Dans son avis rendu mardi 14 octobre, l’organisme rattaché à la Cour des comptes ne cache pas ses doutes sur l’objectif de 31 milliards d’euros d’économies affiché par le gouvernement dans les textes budgétaires pour l’année prochaine. La crise politique rend d’autant moins probable le scénario échafaudé par l’exécutif.Devenir « hypothétique » des textes budgétaires, chiffrage « fragile » des mesures nouvelles, scénario « optimiste ». C’est peu dire que le Haut conseil des Finances publiques (HCFP) – organisme indépendant placé auprès de la Cour des comptes – se montre sur la réserve dans l’avis rendu, mardi 14 octobre, sur le projet de loi de finances (PLF) et le projet de loi de financement de la Sécurité sociale (PLFSS) pour 2026. Ces deux textes devant être déposés ce mardi au Parlement.

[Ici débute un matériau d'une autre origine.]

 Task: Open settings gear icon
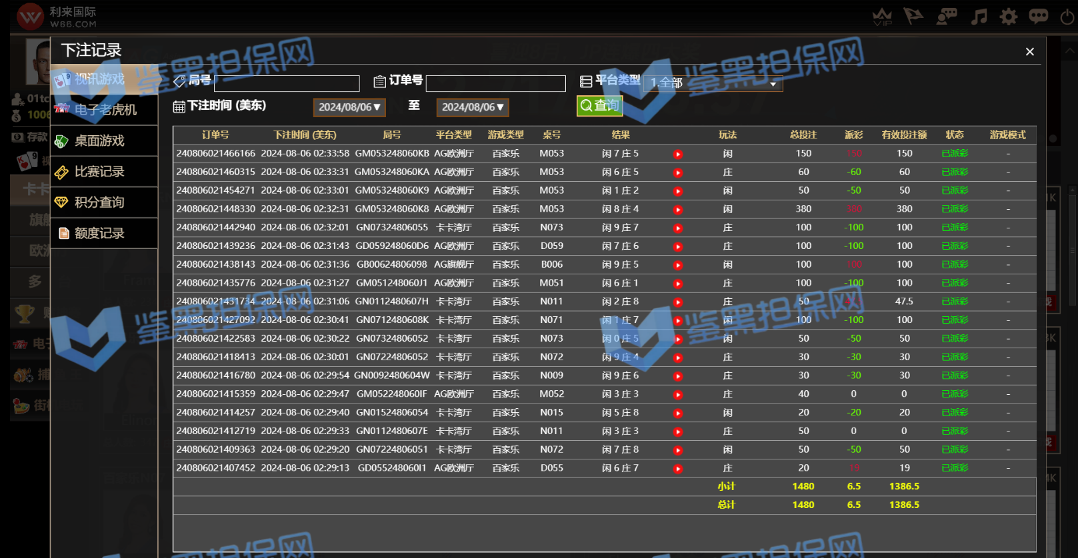1008,16

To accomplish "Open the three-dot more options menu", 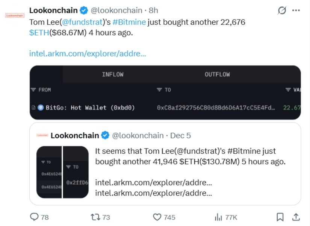I will pos(296,11).
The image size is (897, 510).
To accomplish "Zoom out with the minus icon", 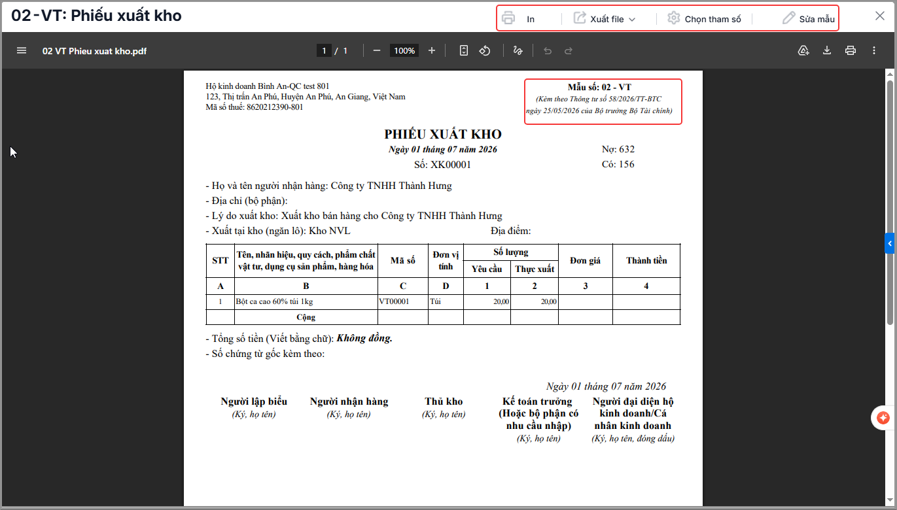I will coord(377,50).
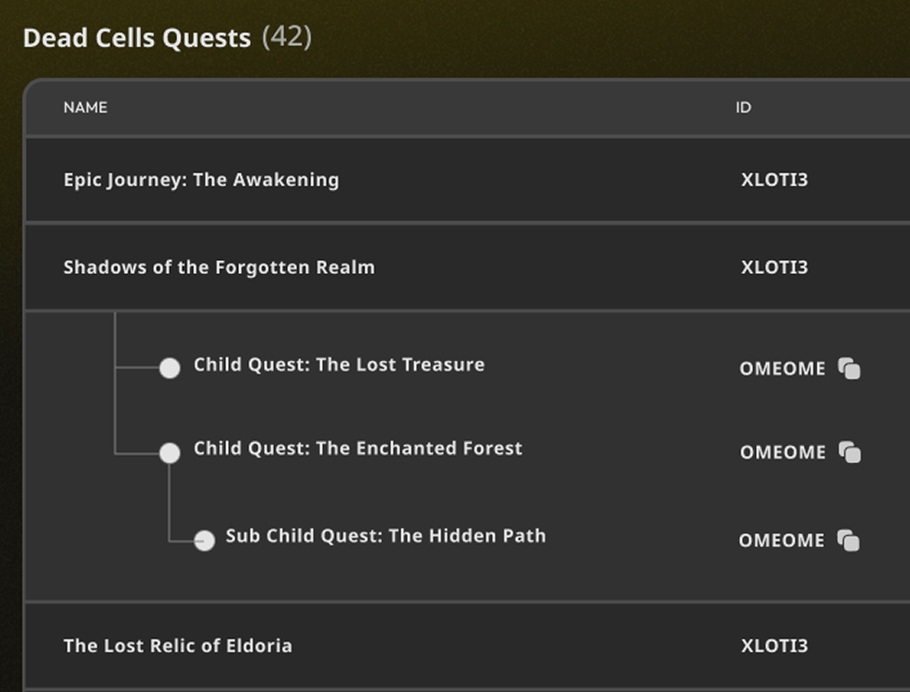Expand the Epic Journey: The Awakening quest
The width and height of the screenshot is (910, 692).
pos(201,179)
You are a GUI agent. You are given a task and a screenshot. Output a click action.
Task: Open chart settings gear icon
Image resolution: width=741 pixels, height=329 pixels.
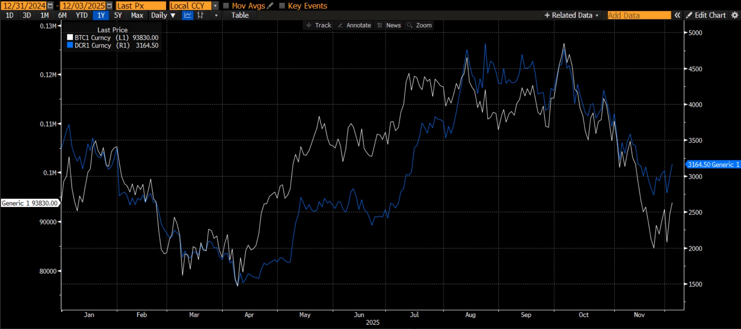[735, 15]
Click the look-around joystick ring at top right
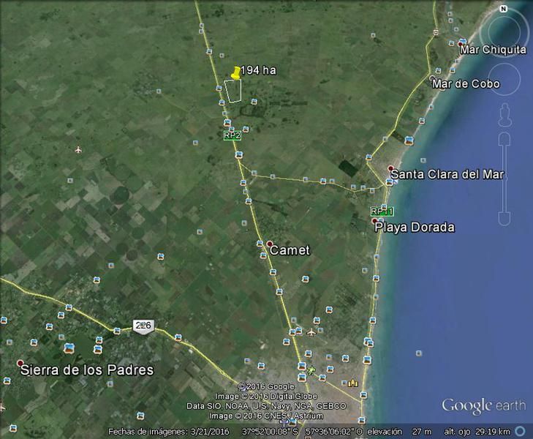Image resolution: width=533 pixels, height=439 pixels. pos(504,30)
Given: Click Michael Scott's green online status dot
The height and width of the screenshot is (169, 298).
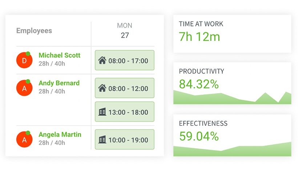Looking at the screenshot, I should tap(28, 54).
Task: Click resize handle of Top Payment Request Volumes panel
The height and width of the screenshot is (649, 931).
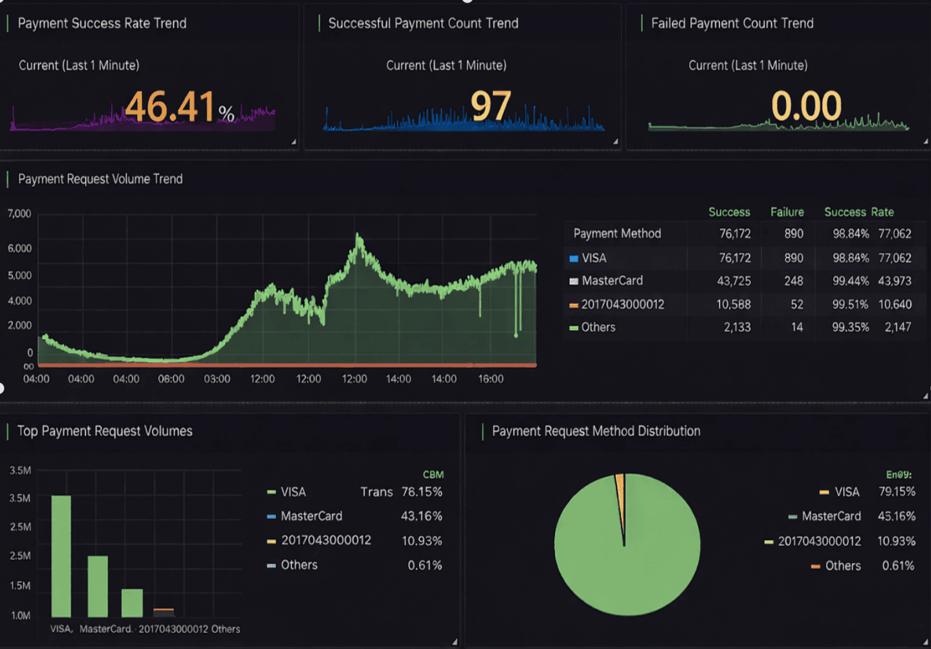Action: coord(454,641)
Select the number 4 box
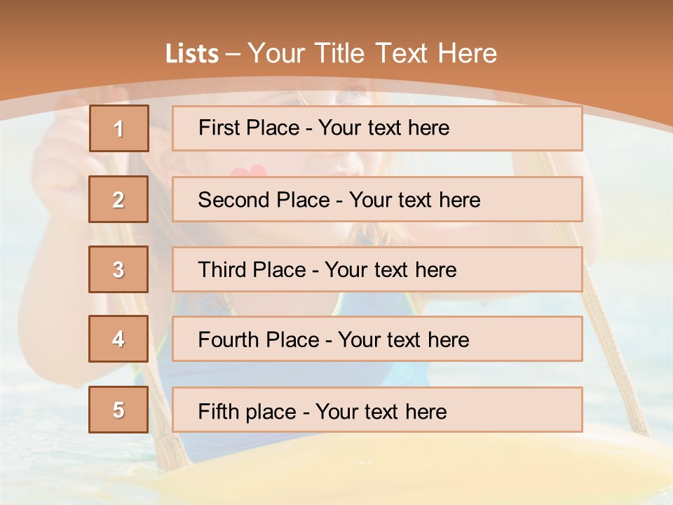 tap(118, 339)
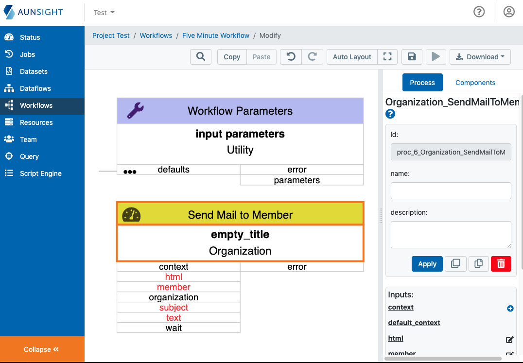
Task: Click the fullscreen layout icon beside Auto Layout
Action: [x=387, y=57]
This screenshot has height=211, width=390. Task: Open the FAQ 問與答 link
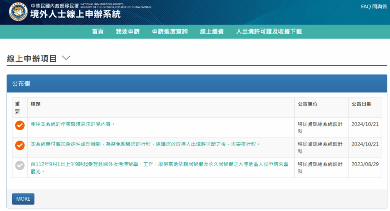[x=373, y=7]
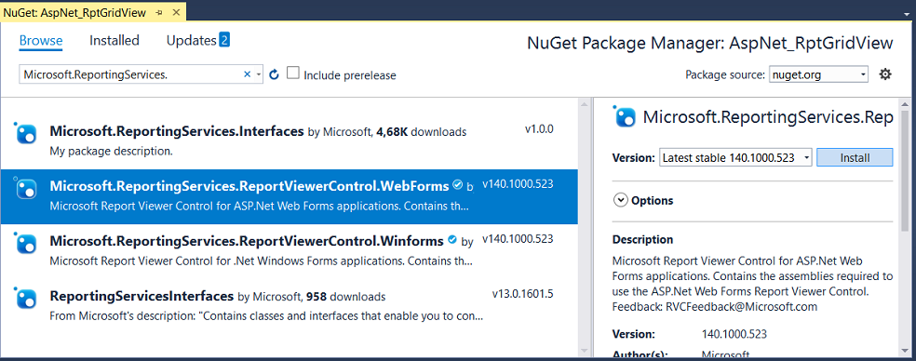Enable the Include prerelease checkbox

click(292, 73)
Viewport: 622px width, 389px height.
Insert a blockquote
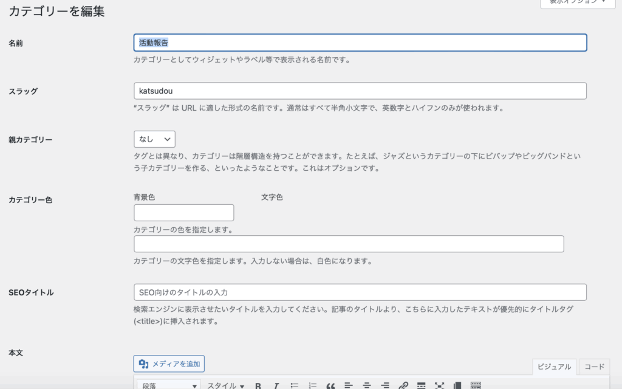point(331,385)
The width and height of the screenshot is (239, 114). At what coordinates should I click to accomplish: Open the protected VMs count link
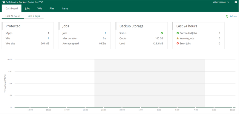click(x=48, y=38)
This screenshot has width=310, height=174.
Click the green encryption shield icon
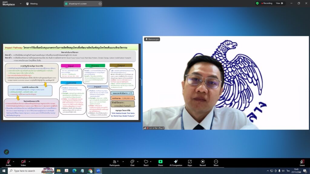tap(257, 3)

Si le HCFP est à ce point circonspect, c’est qu’entre le jour de sa saisie, en retard, le 2 octobre, par Matignon, et le rendu de son avis, ce mardi, le Premier ministre Sébastien Lecornu – renommé vendredi 10 octobre par Emmanuel Macron – a déjà fait évoluer sa copie budgétaire. Par exemple en renonçant à fiscaliser les salaires des étudiants, selon Les Échos. Une mesure pourtant prise en compte dans le chiffrage du Haut conseil des finances publiques.
Le projet de loi de finances que les députés auront à débattre dès cette semaine vise un déficit public de 4,7 % fin 2026 (144,1 milliards d’euros), après 5,4 % à la fin de l’année. Sans surprise, à la suite de son entretien au Parisien fin septembre, Sébastien Lecornu a rehaussé de 0,1 point l’objectif de déficit annoncé au cœur de l’été par l’ancien Premier ministre François Bayrou (4,6 %). Mais ce chiffre a, là encore, été remis en question par le locataire de la rue de Varenne en personne la semaine dernière. Ce dernier évoquant à présent une « cible de déficit public » comprise « entre 4,7 % et 5 % de manière définitive ».
31 milliards d’euros d’économies
Sur le papier, pour atteindre le seuil de 4,7 % l’année prochaine, le HCFP chiffre à 1 point de PIB – 31 milliards d’euros précisément – l’effort structurel que devra réaliser l’Hexagone. C’est-à-dire la somme des mesures que le Parlement devra voter en recettes comme en dépenses, indépendamment de la conjoncture économique.